◆ **Brief**:
Give back each line of the listing below that contains the string "screenshot".

◆ **Supplied entries**:
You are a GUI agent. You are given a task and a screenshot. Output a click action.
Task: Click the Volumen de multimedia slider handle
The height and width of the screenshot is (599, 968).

* * *

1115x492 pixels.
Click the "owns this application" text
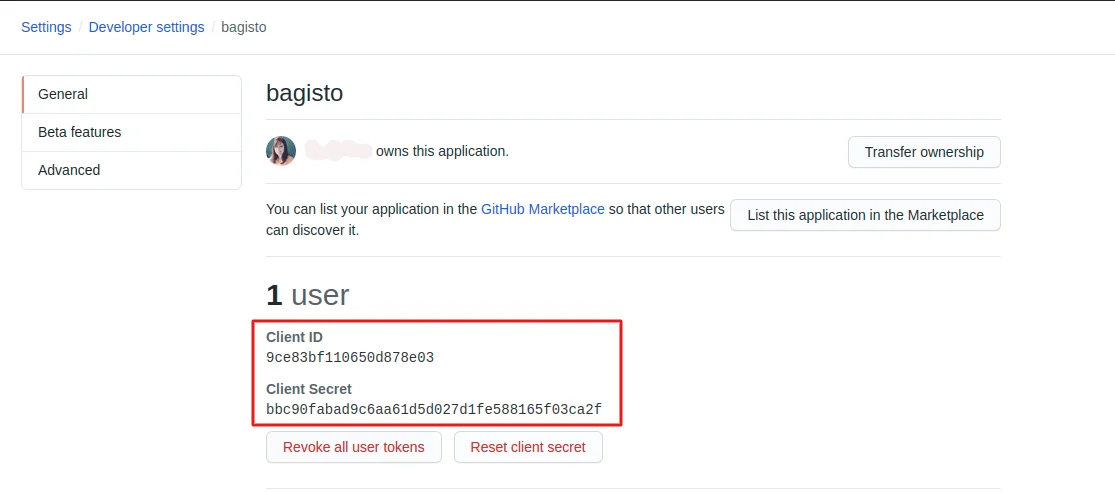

◆ **Solution below**:
You are a GUI agent. You are given a task and a screenshot. Output a click action.
The height and width of the screenshot is (599, 968).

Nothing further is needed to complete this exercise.